Dalam 48 Jam, Terpidana Mati Bali Nine akan Dipindahkan ke Nusa Kambangan
Kepala Kejaksaan Tinggi Bali Momock B. Samiarso mengatakan pihaknya akan memindahkan dua terpidana mati kasus narkoba asal Australia dari Penjara Kerobokan dalam waktu 48 jam, sebagai persiapan pelaksanaan eksekusi mereka di Pulau Nusa Kambangan.
Momock Samiarso merupakan orang yang bertanggung jawab atas pemindahan Andrew Chan dan Myuran Sukumaran. Sejauh ini semua rencana yang telah diumumkan sebelumnya telah ditunda.
Kedua terpidana mati anggota sindikat Bali Nine, menurut rencana akan dipindahkan ke Nusa Kambangan bulan lalu namun rencana itu ditunda.
Momock sekarang mengatakan dirinya telah memerintahkan agar mereka dipindahkan pekan ini dan rencana itu akan dilaksanakan malam ini (Selasa) atau besok malam.
Pasukan Brimob telah disiapkan untuk melakukan pengamanan, begitu juga dengan pengelola penjara yang bersiaga penuh sehingga kapan saja rencana itu bisa dilakukan.
Kuasa hukum Chan dan Sukumaran masih mengupayakan gugatan hukum, namun pemerintah Indonesia tampaknya mengesampingkan hal tersebut dengan menyatakan tidak ada upaya lain yang bisa dilakukan untuk menghindari eksekusi mati tersebut.
President Joko Widodo kembali menegaskan dirinya tidak akan meladeni intervensi asing atas hukuman mati di Indonesia.
Presiden Jokowi di depan pelajar sekolah menengah memperingatkan bahaya narkoba dan kembali menegaskan sikapnya yang tidak akan mentolerir kejahatan narkoba.

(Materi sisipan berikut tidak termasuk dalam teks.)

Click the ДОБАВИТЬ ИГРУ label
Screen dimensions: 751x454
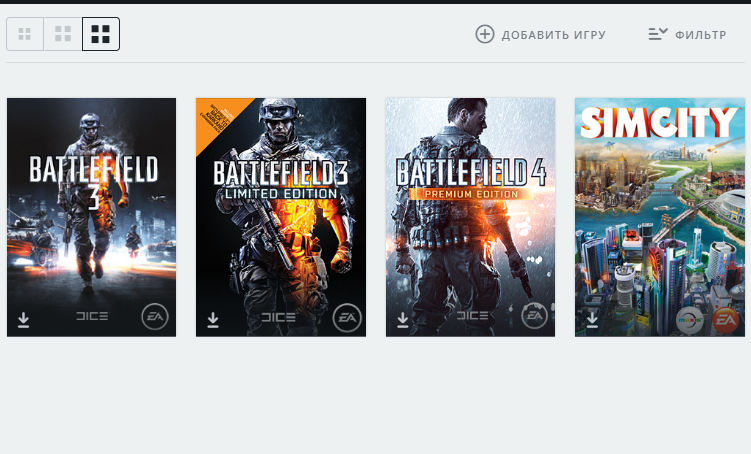pyautogui.click(x=554, y=35)
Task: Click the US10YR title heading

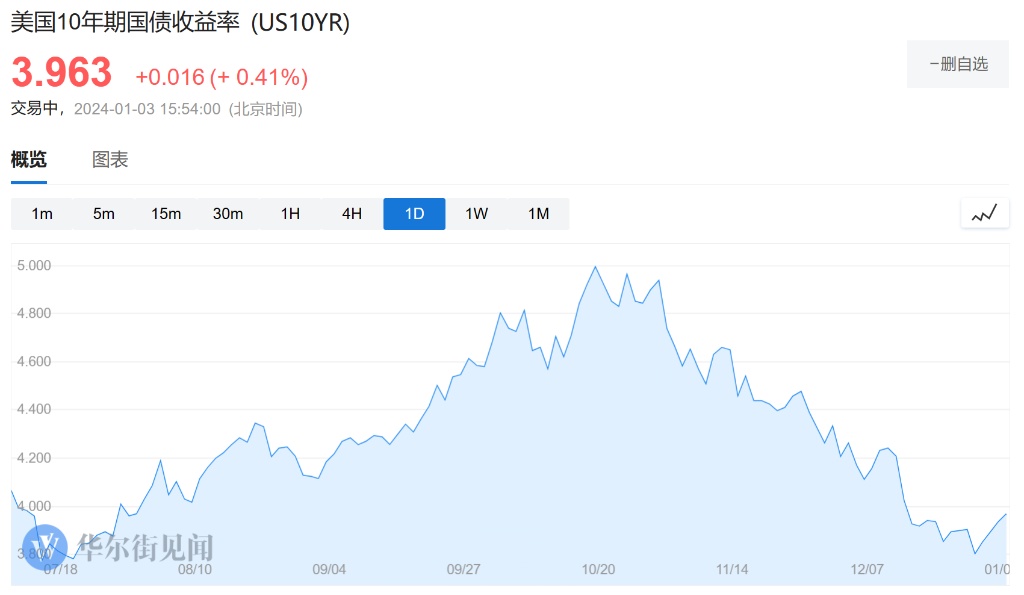Action: click(180, 22)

"Soal narkoba, tolong waspada dan hati-hati. Saat ini ada lebih dari 50 orang dari generasi muda kita yang tewas karena narkoba setiap harinya," kata Presiden Widodo.
Angka tersebut masih bisa dipertanyakan namun Jokowi menggunakannya untuk menggarisbawahi kebijakan kerasnya mengenai narkoba dan mengkampanyekannya di hadapan para pelajar untuk mendukung seruannya.
"Anda setuju tidak penyelundup narkoba harus dihukum mati," tanya Joko Widodo kepada pelajar. "Setuju!" jawab mereka.
Surat kabar ternama di Indonesia, Kompas, menerbitkan survey yang menunjukan 75% responden mendukung kebijakan Presiden Jokowo atas hukuman mati dan menolak untuk mengalah meski mendapat tekanan dari negara asing.
Pelaksana survey ini mengklaim metodologi survey mereka memiliki margin kesalahan 3,8 persen namun mereka hanya mengontak 1,000 orang di 12 kota dan hanya 652 orang yang sepakat atas pelaksanaan hukuman mati di Indonesia.
Survey ini juga tidak mewakili 250 juta warga Indonesia, meski demikian media lokal terus mempromosikan kebijakan pemerintah dengan istilah 'perang melawan narkoba'.